*WORKING DATA*
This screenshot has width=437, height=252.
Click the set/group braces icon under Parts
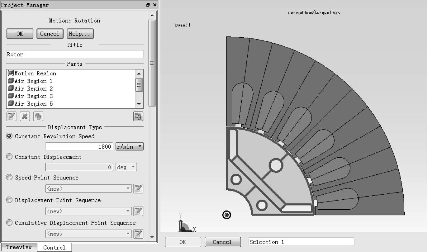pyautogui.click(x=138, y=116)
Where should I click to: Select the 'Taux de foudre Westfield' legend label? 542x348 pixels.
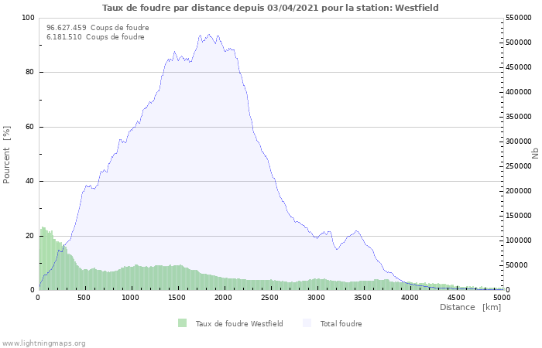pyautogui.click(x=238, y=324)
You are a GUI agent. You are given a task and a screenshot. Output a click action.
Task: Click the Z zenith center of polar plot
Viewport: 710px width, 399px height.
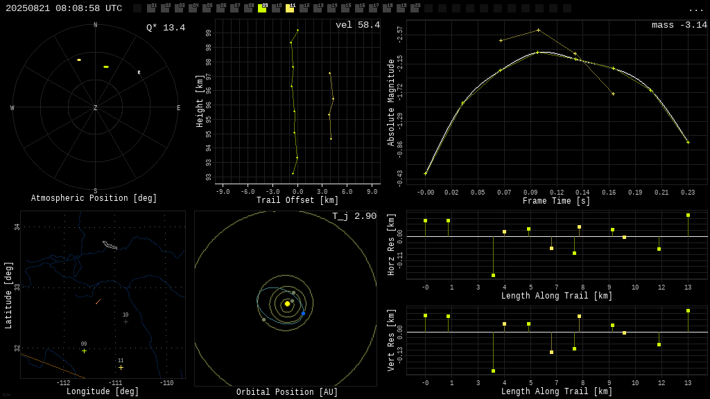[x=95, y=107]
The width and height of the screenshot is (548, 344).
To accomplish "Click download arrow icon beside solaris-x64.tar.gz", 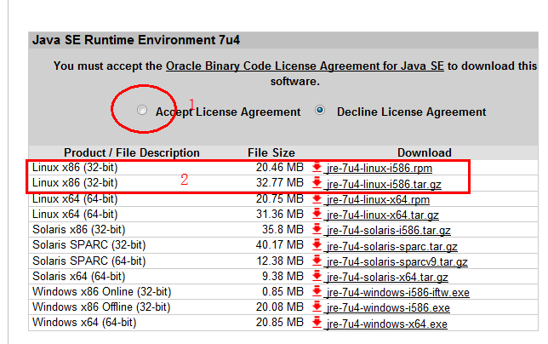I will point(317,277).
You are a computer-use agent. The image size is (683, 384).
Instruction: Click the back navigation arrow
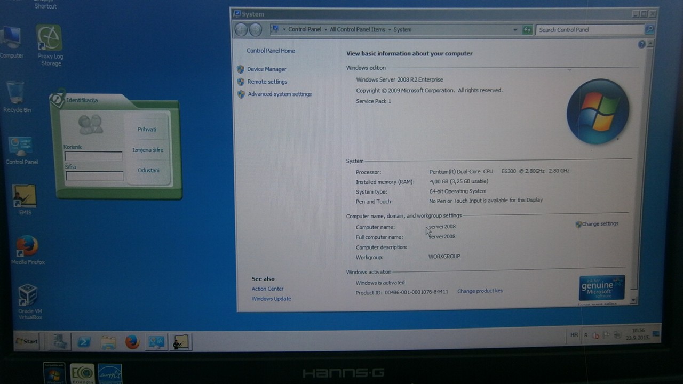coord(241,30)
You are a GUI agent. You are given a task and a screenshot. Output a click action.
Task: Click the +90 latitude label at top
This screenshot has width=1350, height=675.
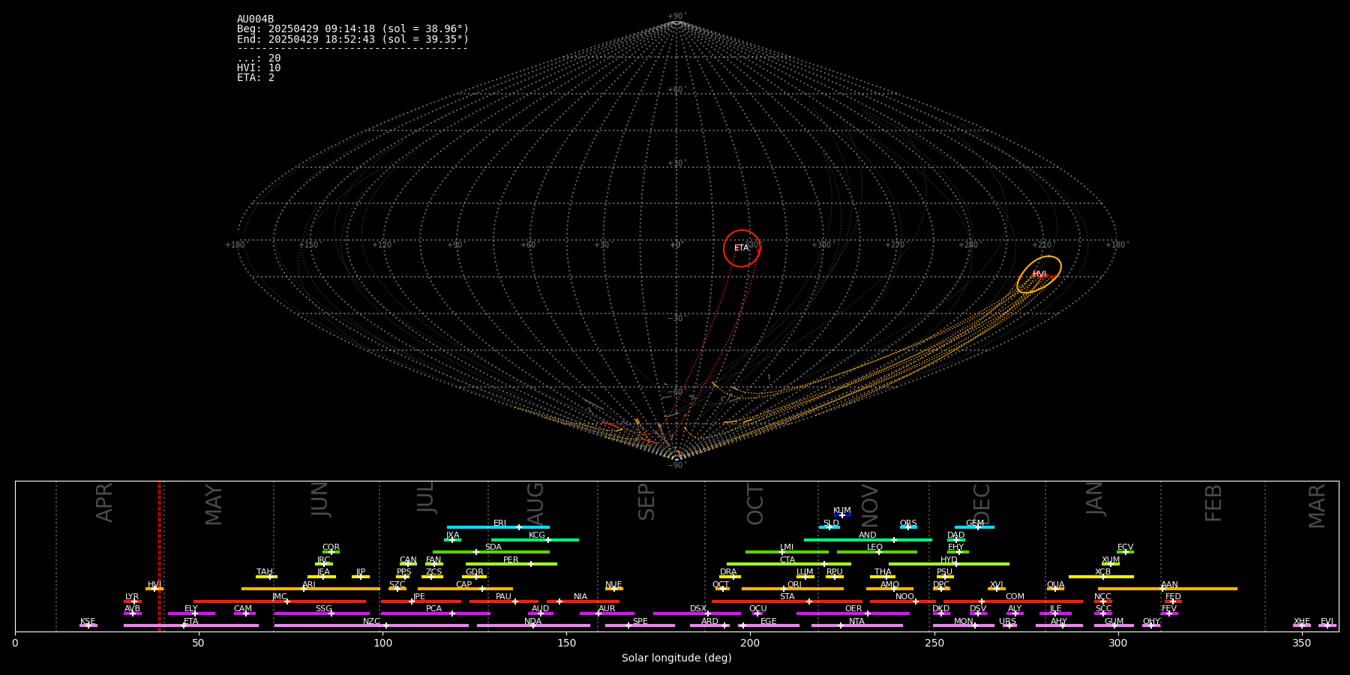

* * *

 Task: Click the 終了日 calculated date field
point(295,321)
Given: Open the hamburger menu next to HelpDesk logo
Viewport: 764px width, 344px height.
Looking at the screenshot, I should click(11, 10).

* * *

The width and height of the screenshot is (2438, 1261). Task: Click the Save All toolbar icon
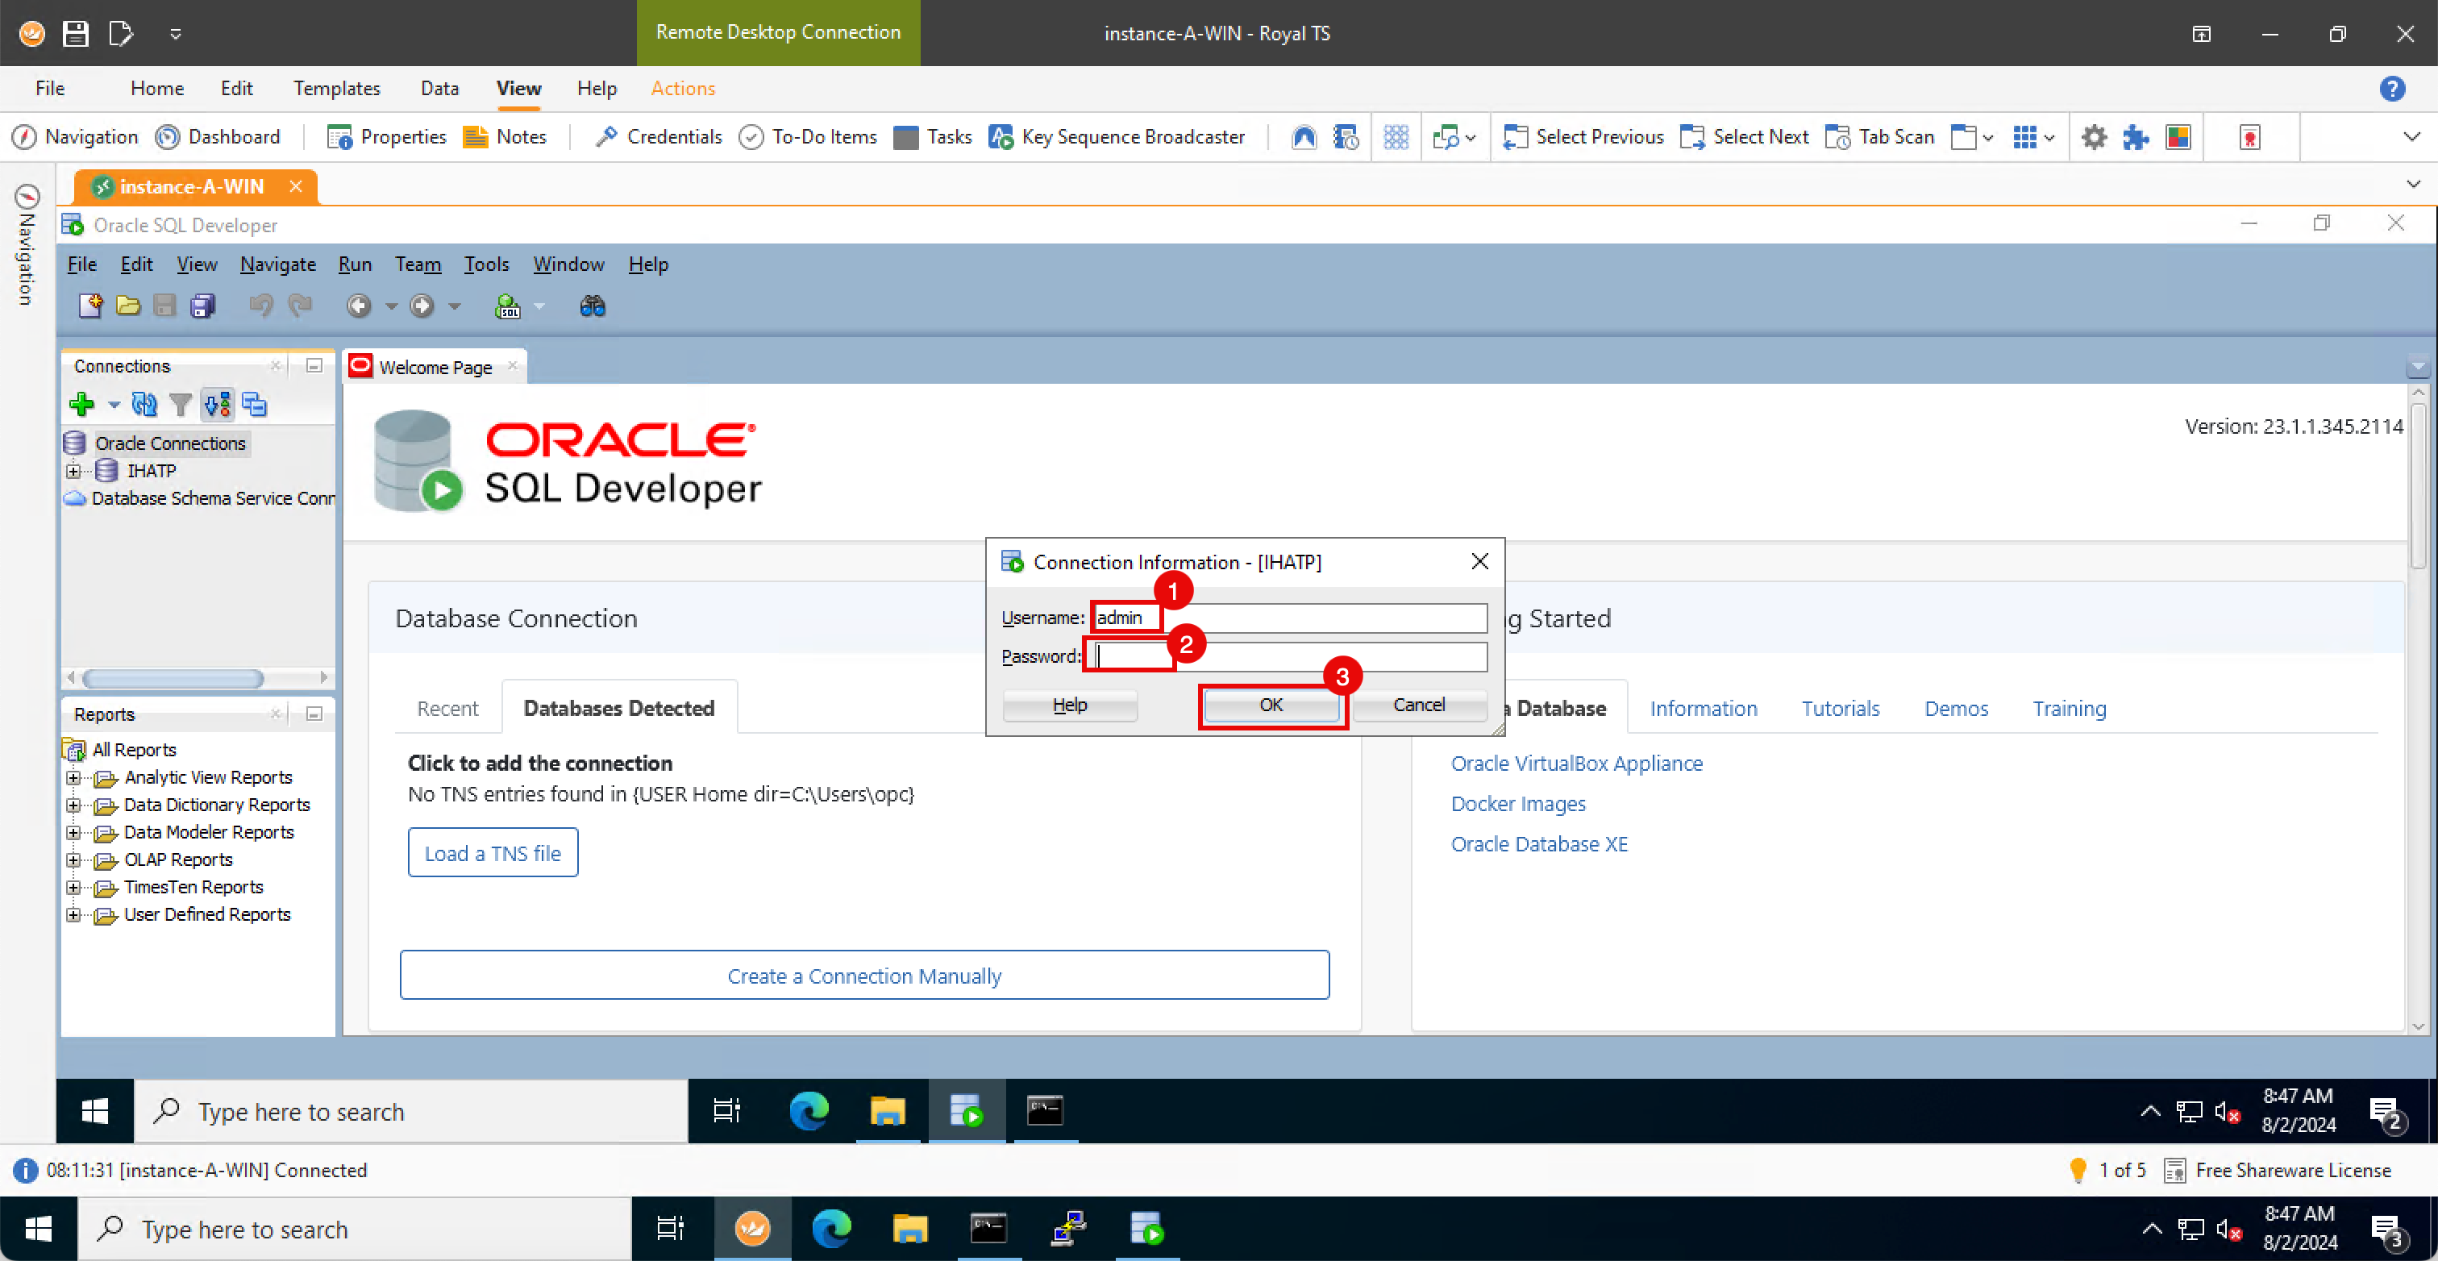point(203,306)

*SHORT TASK*
Copy out the lines of the records from the line containing "Given: Open the" through the line containing "Looking at the", both included, reproducing them character for character.

*CORRECT RESPONSE*
Given: Open the hamburger menu next to HelpDesk logo
Viewport: 764px width, 344px height.
Looking at the screenshot, I should click(11, 10).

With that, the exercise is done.